*** TASK INPUT ***
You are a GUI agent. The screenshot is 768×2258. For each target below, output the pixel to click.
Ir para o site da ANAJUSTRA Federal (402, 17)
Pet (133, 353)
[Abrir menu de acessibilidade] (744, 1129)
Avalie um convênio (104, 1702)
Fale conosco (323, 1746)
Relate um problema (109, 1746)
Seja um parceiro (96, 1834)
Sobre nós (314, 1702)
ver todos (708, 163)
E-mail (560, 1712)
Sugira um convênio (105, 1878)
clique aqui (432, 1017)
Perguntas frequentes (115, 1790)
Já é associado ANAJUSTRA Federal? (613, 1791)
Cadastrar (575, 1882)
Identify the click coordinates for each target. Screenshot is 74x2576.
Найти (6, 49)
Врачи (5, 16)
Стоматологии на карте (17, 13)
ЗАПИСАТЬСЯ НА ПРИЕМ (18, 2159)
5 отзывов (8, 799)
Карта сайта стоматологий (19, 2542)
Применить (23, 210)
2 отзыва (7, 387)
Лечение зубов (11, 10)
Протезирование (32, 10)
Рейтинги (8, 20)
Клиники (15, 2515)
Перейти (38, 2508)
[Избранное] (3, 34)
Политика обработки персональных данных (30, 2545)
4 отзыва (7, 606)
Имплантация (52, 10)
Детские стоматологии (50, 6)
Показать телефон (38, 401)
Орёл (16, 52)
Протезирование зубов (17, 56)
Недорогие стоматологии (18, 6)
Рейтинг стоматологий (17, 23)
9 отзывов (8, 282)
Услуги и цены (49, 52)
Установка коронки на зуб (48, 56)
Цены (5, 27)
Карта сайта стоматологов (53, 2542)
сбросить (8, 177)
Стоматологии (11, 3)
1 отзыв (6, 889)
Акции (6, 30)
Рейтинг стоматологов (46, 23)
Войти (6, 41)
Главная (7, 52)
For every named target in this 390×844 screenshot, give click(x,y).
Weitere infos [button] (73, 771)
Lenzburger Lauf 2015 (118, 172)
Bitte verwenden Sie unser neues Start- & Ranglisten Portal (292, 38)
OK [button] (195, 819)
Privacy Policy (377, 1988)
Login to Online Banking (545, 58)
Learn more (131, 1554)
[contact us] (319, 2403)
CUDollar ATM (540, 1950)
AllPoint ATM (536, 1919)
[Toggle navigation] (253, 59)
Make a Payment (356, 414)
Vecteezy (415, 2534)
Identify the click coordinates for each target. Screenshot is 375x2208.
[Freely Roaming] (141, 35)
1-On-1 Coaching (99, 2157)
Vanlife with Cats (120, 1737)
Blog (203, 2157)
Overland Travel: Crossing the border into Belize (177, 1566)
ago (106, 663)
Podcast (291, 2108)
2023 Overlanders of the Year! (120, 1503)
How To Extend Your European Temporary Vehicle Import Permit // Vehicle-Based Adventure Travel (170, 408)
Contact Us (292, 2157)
*** End of TASK INPUT ***
PROBLEM STATEMENT:
For the listing above, print only the lines starting at the line containing "Ir para o site da ANAJUSTRA Federal (402, 17)" and ending at the line containing "2 отзыва (7, 387)", exactly, both included.

EXPECTED ANSWER:
Ir para o site da ANAJUSTRA Federal (402, 17)
Pet (133, 353)
[Abrir menu de acessibilidade] (744, 1129)
Avalie um convênio (104, 1702)
Fale conosco (323, 1746)
Relate um problema (109, 1746)
Seja um parceiro (96, 1834)
Sobre nós (314, 1702)
ver todos (708, 163)
E-mail (560, 1712)
Sugira um convênio (105, 1878)
clique aqui (432, 1017)
Perguntas frequentes (115, 1790)
Já é associado ANAJUSTRA Federal? (613, 1791)
Cadastrar (575, 1882)
Identify the click coordinates for each target. Screenshot is 74x2576.
Найти (6, 49)
Врачи (5, 16)
Стоматологии на карте (17, 13)
ЗАПИСАТЬСЯ НА ПРИЕМ (18, 2159)
5 отзывов (8, 799)
Карта сайта стоматологий (19, 2542)
Применить (23, 210)
2 отзыва (7, 387)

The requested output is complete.